:: Aim of the exercise ::
Scan the material below for the string "Share", and copy every line where it shows up.

:: Provided records ::
###
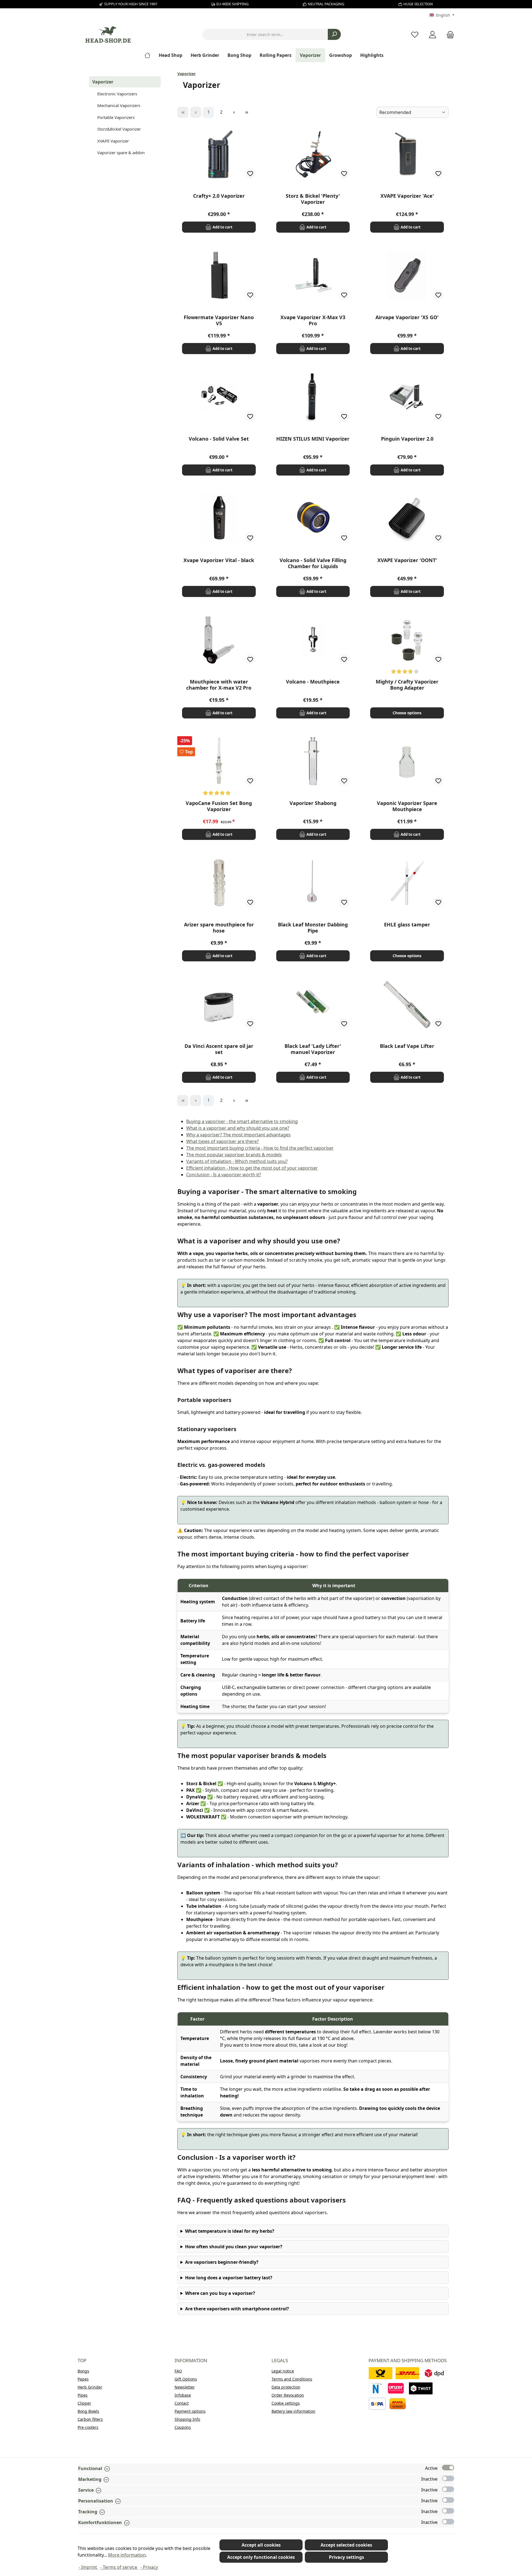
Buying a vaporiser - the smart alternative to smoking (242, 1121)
###
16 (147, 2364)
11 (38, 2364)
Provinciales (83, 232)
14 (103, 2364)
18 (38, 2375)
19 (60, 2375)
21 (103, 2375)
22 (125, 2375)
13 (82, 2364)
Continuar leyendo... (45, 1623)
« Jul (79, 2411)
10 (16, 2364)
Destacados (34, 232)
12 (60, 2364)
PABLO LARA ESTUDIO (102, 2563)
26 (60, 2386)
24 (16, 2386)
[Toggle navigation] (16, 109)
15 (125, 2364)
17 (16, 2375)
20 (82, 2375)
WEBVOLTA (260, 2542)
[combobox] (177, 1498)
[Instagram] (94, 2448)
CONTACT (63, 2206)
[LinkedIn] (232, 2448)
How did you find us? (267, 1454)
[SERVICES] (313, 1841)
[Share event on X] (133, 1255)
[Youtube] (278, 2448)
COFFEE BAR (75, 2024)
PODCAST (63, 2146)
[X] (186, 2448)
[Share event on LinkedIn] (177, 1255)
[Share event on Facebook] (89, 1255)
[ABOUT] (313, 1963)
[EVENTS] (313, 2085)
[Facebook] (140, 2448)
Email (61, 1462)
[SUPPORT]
###
:: Response to the exercise ::
[Share event on X] (133, 1255)
[Share event on LinkedIn] (177, 1255)
[Share event on Facebook] (89, 1255)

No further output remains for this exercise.